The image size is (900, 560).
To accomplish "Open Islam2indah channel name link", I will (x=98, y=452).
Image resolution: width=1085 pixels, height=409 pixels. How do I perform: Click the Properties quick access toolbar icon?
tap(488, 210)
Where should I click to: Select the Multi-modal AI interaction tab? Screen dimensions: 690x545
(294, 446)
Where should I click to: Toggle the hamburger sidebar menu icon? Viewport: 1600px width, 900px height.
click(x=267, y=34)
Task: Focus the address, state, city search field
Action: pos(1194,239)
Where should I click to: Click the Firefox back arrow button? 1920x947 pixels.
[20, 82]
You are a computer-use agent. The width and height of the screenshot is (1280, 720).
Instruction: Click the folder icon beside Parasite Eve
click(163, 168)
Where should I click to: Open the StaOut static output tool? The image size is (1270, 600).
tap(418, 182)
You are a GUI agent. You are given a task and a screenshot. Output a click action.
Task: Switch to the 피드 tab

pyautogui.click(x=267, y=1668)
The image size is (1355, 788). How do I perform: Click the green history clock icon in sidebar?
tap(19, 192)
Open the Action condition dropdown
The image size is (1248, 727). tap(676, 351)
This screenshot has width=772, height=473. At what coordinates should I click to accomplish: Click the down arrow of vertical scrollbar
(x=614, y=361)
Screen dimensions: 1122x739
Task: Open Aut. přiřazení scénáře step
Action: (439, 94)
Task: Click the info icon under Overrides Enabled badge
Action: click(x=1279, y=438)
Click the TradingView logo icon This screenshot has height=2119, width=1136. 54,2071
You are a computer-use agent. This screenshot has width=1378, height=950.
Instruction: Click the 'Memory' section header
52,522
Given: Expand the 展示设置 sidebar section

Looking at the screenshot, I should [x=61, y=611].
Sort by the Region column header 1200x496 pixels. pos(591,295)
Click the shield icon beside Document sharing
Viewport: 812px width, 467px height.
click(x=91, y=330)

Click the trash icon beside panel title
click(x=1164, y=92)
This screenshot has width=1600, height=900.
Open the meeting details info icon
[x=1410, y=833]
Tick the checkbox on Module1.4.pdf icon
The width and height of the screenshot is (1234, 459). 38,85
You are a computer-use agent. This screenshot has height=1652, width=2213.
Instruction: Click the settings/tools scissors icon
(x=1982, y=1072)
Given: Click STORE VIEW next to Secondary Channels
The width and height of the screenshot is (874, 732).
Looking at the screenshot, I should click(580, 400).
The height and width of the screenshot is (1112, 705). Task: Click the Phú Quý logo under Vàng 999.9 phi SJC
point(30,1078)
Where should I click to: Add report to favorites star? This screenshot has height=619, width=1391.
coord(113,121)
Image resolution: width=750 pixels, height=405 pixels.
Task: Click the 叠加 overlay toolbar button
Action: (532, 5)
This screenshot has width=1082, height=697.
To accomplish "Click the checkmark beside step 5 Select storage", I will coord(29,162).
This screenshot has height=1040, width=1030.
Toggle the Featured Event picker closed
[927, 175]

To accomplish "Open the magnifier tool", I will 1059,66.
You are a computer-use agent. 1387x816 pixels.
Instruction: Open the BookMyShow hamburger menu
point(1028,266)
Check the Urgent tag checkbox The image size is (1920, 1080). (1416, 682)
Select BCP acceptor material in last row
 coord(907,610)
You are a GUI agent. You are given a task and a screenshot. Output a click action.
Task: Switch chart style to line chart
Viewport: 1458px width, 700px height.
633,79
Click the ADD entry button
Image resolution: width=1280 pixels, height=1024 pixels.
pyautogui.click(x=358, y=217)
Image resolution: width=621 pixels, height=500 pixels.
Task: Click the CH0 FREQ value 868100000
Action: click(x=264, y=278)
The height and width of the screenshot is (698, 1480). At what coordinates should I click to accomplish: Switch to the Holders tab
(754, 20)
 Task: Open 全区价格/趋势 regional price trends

Problem details: Put the lines from the one containing "The height and width of the screenshot is (698, 1480)." through the end of the records above into a JSON list of strings, one string per line and both ends included. Leave out blank lines.

Answer for this exercise:
[
  "The height and width of the screenshot is (698, 1480). At what coordinates should I click to accomplish: Switch to the Holders tab",
  "(754, 20)",
  " Task: Open 全区价格/趋势 regional price trends"
]